Pode-se ainda relacionar à presente situação, o artigo 393, do mesmo Código, que afirma que o devedor não será responsabilizado pelos prejuízos resultantes de caso fortuito ou força maior, se expressamente não se houver por eles responsabilizado. Assim, é evidente que o atual cenário pandêmico internacional seria suficiente para caracterização de fato cujo efeito não é possível de evitar, bem como é também, sem dúvida, imprevisível.


Sobre o mesmo assunto, o senador do estado de Minas Gerais, Antonio Anastasia, redigiu o Projeto de Lei n.º 1.179/2020, que dispõe sobre o Regime Jurídico Emergencial e Transitório das relações jurídicas de Direito Privado no período de pandemia da COVID-19. No Projeto, preceituam-se algumas medidas que deverão ser tomadas em relação à resilição, resolução e revisão contratual.


Dispõe seu artigo 6º, que os efeitos imprevisíveis causados pelo estado de calamidade pública não terão efeitos retroativos, bem como em relação à locações de imóveis urbanos, contratos agrários, usucapião, edifícios edilícios, dentre outros assuntos.


Em linhas gerais, o referido Projeto de Lei cumpre estabelecer que: (i) os prazos prescricionais e decadenciais estão impedidos ou suspensos; (ii) os efeitos da pandemia equivalem ao caso fortuito ou de força maior, mas não se aproveitam a obrigações vencidas antes do reconhecimento da pandemia; (iii) os despejos de imóveis prediais ficam suspensos até 31 de dezembro de 2020, mas não se liberam os inquilinos de pagar os alugueis, embora se possa diferir seu adimplemento em caso de perda de renda por desemprego.

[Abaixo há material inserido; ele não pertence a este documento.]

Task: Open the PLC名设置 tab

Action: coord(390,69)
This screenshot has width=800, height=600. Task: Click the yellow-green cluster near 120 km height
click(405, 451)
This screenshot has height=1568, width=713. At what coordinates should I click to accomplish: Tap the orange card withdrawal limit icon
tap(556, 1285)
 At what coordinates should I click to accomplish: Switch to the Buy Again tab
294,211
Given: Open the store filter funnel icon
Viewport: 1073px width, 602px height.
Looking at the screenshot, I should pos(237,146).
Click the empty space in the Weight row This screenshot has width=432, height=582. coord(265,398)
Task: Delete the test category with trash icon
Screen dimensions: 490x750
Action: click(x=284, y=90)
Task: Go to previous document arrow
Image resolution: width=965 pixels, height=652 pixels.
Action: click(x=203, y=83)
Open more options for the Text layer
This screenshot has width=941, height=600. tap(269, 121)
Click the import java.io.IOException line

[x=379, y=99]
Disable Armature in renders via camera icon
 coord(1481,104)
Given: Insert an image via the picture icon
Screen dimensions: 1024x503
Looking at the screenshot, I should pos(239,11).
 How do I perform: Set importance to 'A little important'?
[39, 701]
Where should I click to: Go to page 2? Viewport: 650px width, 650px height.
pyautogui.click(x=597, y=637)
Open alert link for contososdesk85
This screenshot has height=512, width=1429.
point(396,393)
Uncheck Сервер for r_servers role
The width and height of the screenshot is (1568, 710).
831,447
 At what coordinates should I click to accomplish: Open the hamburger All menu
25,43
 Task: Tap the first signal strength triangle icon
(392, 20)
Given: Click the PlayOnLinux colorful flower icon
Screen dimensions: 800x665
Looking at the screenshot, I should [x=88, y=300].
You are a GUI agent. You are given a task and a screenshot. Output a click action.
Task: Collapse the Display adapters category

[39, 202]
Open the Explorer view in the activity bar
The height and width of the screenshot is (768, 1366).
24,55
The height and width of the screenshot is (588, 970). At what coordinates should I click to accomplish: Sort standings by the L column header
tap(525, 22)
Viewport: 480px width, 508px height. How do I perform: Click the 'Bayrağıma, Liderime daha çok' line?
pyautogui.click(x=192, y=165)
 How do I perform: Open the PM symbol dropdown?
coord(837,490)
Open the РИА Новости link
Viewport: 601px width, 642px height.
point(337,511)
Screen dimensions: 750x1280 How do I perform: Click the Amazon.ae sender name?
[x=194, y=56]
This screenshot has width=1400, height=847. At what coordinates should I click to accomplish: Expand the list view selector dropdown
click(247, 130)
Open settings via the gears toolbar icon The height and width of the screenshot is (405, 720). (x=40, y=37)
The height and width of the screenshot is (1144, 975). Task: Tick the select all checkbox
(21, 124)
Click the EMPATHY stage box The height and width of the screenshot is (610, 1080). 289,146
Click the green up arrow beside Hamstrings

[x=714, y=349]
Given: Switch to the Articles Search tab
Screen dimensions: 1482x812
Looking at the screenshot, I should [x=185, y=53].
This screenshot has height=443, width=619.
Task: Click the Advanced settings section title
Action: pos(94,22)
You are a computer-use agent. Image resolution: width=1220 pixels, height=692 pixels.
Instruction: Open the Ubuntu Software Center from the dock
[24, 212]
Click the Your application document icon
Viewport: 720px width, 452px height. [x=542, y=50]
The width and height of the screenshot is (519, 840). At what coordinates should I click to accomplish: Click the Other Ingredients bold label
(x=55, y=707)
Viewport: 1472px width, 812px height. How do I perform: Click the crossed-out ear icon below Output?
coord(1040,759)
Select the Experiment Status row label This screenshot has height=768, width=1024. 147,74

Entretanto, segue possível ao locador a retomada do imóvel para uso próprio ou de seus familiares; (iv) flexibilizam-se regras de contratos agrários, mas se impede a contagem de tempo para usucapião durante a pandemia; dentre outras medidas.


Face a possibilidade de abono da multa rescisória contratual em caso de quebra unilateral do contrato, deve-se analisar cada caso e o âmbito jurídico a qual este se sujeita. No universo jurídico atual, nunca houve precedentes de uma pandemia desta magnitude, obstando a certeza sobre os rumos das ações judiciais diante desse cenário.


Acima de tudo, deverá prevalecer o princípio da boa-fé, da colaboração e da solidariedade contratual, com a finalidade de se tentar mitigar os prejuízos que poderão advir a ambas as partes do contrato.


Nunca antes no ordenamento jurídico brasileiro contemporâneo houve preliminares acerca de uma pandemia desta grandiosidade. Diante disso, cabe ao Poder Público regular, da melhor forma possível, não só a desaceleração da propagação do vírus em questão, mas também, a mitigação das consequências que extrapolam o âmbito da saúde.


Era de se esperar que no âmbito jurídico, as relações contratuais seriam seriamente afetadas, vez que estas dependem, em sua maioria, da estabilidade econômica nacional e até internacional, agora massivamente prejudicadas pelo atual cenário. Para isso, valerá a cautela para que nenhuma das partes do contrato seja mais onerada do que a outra, vez que atualmente, nos encontramos num cenário além de inédito, imprevisível.